== Given records ==

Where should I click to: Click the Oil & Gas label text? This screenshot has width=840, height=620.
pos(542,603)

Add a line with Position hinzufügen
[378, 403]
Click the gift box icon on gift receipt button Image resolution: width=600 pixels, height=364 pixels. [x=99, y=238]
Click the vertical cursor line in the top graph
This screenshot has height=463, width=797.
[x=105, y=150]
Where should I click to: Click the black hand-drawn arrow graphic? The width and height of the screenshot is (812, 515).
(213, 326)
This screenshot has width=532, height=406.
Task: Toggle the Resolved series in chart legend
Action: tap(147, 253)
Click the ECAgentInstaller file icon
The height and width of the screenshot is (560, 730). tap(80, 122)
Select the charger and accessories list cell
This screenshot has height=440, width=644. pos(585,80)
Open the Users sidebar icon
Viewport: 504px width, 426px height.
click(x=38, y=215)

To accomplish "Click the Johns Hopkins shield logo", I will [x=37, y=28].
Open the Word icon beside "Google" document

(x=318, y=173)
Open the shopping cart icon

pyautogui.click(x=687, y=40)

===

:: Assigned task ::
Set down the listing above exactly, line for line.

:: Output ::
Where should I click to: Click the Oil & Gas label text? This screenshot has width=840, height=620.
pos(542,603)

Add a line with Position hinzufügen
[378, 403]
Click the gift box icon on gift receipt button Image resolution: width=600 pixels, height=364 pixels. [x=99, y=238]
Click the vertical cursor line in the top graph
This screenshot has height=463, width=797.
[x=105, y=150]
Where should I click to: Click the black hand-drawn arrow graphic? The width and height of the screenshot is (812, 515).
(213, 326)
This screenshot has width=532, height=406.
Task: Toggle the Resolved series in chart legend
Action: tap(147, 253)
Click the ECAgentInstaller file icon
The height and width of the screenshot is (560, 730). tap(80, 122)
Select the charger and accessories list cell
This screenshot has height=440, width=644. pos(585,80)
Open the Users sidebar icon
Viewport: 504px width, 426px height.
click(x=38, y=215)

To accomplish "Click the Johns Hopkins shield logo", I will [x=37, y=28].
Open the Word icon beside "Google" document

(x=318, y=173)
Open the shopping cart icon

pyautogui.click(x=687, y=40)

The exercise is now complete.